3 Women (Robert Altman, 1977)
Song: Psycho Gab, Compass (2026)
The lyric: “I'll come back in time / It must be my design,
I'll meet you in the middle / Reintroduce myself.”
No matter how benign and charming you find Shelley Duvall (and you should), it doesn’t matter how happily you’d listen to her boast for hours about her town-renowned dinner parties or exotic hula dancers at Macy’s; in 3 Women, her co-workers at the elderly health spa don’t want to hear it. As Millie the chatterbox (Duvall) yaps on and on, usually to nobody in particular, you can faintly hear her peers pull mean-spirited impressions of her. It’s up to us to sift through that foliage of voices. Because we tend to ‘lose’ Duvall in a scene, it’s worth considering that we are not occupying her perspective but rather an all-encompassing, topological bird’s eye view, clouding all identities into one universal frequency. In fact, when rosy, doe-eyed girl’s-girl Pinky (Sissy Spacek) floats into Millie’s orbit, the two are friendly enough to become roommates, but Millie is so vain that she takes her ride-or-die for granted. After a near-tragedy involving a large height and a swimming pool ruptures their bond for good, something unbelievable happens: the two seem to swap personalities. From here on out, the encroaching nightmare silting under the nails of 3 Women reveals itself like a procession of ghosts at the foot of Scrooge’s bed. A bizarre sensory experience that, at this point in time, seems to be about the act of saying anything, out of fear that you’ll become nothing.

Cockaboody (John & Faith Hubley, 1974)
Song: The Beths, Metal (2025)
The lyric: “I’m a collaboration / Bacteria, carbon and light,
A florid orchestration / A recipe of fortune and time.”

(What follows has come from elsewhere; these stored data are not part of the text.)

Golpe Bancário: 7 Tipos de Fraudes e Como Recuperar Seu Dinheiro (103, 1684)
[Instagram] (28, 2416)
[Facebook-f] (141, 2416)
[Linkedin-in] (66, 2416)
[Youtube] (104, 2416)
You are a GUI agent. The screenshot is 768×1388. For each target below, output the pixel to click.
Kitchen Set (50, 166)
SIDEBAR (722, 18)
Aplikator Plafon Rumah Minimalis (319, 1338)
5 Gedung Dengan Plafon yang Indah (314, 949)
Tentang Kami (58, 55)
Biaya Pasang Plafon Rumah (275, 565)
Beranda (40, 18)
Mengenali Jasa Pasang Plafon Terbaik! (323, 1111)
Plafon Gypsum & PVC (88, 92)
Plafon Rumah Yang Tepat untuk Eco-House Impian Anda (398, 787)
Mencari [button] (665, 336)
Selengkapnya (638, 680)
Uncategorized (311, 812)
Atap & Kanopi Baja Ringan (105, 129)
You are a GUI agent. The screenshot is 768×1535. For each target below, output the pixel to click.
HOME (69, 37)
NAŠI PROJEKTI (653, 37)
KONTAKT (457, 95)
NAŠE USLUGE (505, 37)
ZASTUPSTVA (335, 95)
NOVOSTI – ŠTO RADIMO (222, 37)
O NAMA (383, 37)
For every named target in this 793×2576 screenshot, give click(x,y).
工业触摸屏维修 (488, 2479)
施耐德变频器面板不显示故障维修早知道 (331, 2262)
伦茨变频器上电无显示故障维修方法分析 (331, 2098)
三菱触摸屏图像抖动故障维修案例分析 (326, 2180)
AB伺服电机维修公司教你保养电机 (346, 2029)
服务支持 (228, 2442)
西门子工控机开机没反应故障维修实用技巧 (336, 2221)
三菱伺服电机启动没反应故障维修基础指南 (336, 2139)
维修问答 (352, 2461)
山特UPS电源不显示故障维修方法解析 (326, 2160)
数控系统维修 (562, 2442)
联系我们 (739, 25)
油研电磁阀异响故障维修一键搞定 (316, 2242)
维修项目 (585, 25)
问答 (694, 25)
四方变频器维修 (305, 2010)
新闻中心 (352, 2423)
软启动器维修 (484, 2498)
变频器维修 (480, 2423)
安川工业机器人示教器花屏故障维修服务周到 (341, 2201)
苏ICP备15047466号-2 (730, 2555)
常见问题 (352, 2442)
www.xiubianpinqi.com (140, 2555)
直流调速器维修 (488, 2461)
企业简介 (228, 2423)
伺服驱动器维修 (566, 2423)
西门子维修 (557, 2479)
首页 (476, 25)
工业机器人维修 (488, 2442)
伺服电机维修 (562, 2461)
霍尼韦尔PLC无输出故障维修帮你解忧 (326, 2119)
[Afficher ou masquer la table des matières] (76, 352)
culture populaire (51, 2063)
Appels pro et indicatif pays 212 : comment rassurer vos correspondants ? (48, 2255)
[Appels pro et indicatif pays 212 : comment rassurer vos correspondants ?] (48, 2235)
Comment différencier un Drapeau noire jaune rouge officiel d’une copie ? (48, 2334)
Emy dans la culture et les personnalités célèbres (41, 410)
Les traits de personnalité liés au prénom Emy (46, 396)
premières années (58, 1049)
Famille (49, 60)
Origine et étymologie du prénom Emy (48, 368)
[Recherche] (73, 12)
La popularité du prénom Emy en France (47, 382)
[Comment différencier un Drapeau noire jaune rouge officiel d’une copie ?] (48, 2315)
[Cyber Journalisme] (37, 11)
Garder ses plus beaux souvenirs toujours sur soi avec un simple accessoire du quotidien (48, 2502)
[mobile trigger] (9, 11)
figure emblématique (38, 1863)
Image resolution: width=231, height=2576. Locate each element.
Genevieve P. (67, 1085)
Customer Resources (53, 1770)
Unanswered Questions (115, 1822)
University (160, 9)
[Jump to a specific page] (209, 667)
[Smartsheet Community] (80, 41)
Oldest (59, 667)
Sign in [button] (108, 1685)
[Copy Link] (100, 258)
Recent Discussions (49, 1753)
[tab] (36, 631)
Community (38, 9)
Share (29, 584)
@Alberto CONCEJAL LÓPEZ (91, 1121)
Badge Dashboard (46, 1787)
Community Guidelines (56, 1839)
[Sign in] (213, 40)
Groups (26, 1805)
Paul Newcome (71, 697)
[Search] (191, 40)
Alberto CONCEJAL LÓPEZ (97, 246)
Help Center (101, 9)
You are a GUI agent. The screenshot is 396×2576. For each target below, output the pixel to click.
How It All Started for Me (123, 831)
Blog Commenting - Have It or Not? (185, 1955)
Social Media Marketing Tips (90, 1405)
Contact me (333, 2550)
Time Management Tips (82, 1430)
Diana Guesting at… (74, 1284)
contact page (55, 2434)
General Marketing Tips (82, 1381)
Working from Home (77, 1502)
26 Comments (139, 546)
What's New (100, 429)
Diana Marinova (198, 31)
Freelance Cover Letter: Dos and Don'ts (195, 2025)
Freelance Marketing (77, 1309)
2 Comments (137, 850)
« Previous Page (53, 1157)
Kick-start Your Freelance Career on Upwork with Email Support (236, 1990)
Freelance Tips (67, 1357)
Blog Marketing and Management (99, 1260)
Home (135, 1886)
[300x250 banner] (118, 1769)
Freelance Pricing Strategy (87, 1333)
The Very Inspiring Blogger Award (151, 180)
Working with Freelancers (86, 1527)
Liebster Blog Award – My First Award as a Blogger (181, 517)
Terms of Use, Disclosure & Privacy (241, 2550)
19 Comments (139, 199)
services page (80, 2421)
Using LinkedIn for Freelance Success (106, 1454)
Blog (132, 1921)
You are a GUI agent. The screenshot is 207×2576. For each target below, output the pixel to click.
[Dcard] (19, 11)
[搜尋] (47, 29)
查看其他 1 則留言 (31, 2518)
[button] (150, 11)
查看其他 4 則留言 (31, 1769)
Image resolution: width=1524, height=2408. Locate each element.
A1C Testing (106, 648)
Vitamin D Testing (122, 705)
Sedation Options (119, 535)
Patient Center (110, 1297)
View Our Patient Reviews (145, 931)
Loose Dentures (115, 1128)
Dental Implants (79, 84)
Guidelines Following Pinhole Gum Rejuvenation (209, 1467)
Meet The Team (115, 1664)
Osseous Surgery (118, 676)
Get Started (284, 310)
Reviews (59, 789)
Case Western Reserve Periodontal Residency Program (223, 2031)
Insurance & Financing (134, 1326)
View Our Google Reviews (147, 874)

And I leave you with a whizzing flashbang of chemicals. Eight minutes on YouTube, waiting for you. If you ever need something gentle to wind down with in the late evening, load it up and come back to your young self. Married animators John and Faith Hubley (parents to Georgia Hubley from indie rock band Yo La Tengo!) believe so earnestly in the anarchic capability of the child’s imagination. While Cockaboody is simply one of their shorts (and not even one of their Academy Award-nominated ones), it’s also perhaps their best. Last year, a wonderful vignette from their feature-length film Everybody Rides the Carousel (1976) went viral on Instagram, in which two adult lovebirds in a rowboat venture out into the middle of a lake, shape-shifting back into their adolescent selves with every renewed experience. Spotting a duck, flinching at a splinter. One should see this reflecting how the Hubleys’ nurture their own inner child in their art. Cockaboody is a gleefully surreal adventure through the child’s eye in the safety of their parent’s home, voiced by the Hubleys’ preschool-age children as they babble on about nothing. On the rich, warmly textured backgrounds, the kids are rendered instead like paper-white blobs distinguished by pencil-thin outlines. They are like splotches of canvas yet to be painted over. So many beautiful sights, like the slight shake of the chair when one of them sneezes. Or the passing back and forth of a cup between sips of water. Or briefly transmuting into a dog, visible by just the peeking snout from under a blanket. Linus and Lucy got nothin’.